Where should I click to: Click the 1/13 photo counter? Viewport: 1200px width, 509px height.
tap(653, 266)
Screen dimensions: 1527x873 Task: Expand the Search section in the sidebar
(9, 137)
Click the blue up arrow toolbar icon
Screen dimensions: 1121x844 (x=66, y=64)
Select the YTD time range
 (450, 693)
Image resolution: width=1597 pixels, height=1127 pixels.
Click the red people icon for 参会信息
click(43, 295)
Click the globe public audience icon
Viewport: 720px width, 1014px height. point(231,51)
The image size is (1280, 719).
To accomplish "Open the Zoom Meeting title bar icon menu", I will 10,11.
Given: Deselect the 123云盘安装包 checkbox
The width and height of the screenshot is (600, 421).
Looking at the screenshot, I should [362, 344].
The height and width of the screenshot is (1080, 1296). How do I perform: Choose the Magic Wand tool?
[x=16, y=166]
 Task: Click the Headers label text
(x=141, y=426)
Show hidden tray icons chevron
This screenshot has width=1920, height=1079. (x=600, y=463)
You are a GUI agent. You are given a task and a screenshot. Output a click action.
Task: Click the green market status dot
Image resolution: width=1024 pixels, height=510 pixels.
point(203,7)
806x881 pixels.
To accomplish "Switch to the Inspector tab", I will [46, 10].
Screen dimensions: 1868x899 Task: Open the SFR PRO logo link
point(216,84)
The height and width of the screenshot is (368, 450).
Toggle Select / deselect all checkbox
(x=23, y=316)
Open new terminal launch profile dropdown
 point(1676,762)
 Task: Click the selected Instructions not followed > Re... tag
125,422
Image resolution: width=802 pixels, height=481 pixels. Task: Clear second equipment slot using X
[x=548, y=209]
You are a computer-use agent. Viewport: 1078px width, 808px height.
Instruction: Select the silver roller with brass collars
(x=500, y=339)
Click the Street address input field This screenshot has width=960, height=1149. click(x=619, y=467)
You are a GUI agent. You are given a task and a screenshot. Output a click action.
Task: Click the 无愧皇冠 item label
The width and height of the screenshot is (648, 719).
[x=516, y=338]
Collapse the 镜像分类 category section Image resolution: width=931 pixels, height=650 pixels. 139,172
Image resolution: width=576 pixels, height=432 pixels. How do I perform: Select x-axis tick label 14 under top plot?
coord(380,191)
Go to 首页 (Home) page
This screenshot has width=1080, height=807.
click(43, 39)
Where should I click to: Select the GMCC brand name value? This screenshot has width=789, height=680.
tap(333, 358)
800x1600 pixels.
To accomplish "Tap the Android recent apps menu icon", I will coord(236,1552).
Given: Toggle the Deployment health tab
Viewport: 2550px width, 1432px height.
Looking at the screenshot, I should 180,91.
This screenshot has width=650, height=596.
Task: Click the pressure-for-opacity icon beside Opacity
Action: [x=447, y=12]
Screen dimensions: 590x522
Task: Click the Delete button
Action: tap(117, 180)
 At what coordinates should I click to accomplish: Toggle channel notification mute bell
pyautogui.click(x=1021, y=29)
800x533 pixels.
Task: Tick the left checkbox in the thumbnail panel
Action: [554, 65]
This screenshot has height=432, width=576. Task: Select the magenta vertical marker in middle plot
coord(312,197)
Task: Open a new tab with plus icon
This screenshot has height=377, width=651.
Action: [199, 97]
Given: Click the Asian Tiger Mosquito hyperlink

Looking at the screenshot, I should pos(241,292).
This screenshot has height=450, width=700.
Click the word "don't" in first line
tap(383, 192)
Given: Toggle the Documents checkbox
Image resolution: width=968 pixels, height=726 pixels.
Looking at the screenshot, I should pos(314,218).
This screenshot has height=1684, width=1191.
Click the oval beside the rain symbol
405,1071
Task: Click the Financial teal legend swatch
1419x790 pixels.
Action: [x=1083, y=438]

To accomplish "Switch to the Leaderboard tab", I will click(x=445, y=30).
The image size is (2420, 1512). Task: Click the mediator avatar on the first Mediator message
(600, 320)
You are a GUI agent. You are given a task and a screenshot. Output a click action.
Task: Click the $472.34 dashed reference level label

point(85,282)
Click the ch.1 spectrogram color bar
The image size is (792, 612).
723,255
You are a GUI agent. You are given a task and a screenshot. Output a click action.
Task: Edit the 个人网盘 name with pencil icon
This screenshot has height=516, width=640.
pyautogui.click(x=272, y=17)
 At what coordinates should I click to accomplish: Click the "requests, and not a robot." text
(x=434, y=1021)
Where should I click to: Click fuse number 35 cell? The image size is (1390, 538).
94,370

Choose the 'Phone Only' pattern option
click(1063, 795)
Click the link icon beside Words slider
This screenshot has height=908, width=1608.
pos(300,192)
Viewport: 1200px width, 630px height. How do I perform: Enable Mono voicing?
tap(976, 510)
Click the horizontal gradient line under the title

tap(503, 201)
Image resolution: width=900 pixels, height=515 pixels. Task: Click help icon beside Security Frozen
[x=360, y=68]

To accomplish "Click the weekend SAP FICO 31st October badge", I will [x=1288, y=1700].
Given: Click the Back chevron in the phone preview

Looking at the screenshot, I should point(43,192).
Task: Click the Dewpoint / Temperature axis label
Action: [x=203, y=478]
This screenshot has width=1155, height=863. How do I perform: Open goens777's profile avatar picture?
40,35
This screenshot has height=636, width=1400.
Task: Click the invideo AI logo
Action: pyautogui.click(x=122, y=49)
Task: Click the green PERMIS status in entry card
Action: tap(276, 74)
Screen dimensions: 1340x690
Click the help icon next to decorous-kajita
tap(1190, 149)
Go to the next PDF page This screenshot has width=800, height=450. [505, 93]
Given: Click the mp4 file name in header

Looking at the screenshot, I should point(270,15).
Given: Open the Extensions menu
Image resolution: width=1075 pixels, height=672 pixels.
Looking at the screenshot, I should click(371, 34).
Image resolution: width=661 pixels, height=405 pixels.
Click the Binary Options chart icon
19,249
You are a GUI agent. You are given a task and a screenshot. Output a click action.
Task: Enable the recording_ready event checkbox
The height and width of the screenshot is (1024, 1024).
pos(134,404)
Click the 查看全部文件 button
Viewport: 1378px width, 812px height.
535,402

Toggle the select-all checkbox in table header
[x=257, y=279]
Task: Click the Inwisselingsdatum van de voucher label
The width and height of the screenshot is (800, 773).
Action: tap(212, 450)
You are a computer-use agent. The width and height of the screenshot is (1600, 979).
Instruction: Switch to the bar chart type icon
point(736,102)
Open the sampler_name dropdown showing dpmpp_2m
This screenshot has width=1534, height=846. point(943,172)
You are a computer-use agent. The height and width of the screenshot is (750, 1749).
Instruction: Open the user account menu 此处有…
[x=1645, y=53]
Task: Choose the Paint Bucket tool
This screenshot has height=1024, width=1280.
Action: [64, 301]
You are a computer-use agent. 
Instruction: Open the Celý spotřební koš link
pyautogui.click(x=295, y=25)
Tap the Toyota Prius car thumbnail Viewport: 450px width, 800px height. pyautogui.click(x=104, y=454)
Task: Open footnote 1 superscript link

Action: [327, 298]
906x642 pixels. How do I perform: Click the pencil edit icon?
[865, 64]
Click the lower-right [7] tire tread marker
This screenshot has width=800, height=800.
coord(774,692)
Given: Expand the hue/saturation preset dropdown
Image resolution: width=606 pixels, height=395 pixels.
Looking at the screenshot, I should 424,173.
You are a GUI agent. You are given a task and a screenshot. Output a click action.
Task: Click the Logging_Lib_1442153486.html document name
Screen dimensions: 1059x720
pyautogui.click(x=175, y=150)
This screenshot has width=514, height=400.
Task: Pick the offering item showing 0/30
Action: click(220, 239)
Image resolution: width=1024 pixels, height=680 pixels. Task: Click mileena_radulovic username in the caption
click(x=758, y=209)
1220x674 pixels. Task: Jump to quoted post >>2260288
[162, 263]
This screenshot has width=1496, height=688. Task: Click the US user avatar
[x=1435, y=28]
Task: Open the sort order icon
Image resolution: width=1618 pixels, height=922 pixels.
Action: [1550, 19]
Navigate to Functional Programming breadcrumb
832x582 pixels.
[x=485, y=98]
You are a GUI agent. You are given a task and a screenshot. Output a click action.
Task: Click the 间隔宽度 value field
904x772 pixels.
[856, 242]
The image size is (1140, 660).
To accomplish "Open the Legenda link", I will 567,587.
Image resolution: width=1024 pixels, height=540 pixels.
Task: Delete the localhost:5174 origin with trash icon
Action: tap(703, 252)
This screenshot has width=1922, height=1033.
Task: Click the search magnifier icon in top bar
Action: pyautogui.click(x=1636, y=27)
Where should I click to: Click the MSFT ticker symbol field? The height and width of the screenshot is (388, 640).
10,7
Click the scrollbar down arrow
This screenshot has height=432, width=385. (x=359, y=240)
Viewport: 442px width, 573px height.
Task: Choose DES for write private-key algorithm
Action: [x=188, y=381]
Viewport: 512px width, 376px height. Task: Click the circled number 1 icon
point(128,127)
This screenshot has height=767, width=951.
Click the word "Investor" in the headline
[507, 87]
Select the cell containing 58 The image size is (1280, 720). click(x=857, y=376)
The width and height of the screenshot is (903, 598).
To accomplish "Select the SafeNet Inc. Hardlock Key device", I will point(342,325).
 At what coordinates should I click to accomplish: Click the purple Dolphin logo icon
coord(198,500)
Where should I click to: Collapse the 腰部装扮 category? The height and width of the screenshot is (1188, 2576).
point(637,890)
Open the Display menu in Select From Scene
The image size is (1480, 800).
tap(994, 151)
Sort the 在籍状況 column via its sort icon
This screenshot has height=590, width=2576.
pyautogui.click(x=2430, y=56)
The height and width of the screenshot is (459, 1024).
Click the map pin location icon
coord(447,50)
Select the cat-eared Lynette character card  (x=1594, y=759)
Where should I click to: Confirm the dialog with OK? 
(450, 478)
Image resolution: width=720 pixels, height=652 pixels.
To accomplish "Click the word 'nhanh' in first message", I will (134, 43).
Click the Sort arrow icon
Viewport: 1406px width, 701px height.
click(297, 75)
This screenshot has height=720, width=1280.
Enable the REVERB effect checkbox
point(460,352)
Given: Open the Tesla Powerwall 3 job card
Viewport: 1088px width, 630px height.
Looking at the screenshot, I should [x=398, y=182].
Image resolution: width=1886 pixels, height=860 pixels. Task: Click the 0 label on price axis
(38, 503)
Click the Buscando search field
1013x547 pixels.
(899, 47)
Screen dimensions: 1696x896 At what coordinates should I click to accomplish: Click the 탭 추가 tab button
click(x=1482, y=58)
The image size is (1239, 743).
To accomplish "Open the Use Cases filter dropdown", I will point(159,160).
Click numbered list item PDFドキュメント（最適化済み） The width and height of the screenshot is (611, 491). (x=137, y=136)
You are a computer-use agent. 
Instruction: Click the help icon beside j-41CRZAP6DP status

- - -

Exercise description:
All lines that hold the word "computer" should be copied from the data.

Answer:
You are a computer-use agent. Viewport: 1078px width, 808px height.
You are a computer-use agent. The width and height of the screenshot is (1600, 979).
You are a computer-use agent. The height and width of the screenshot is (750, 1749).
You are a computer-use agent. 
You are a computer-use agent. 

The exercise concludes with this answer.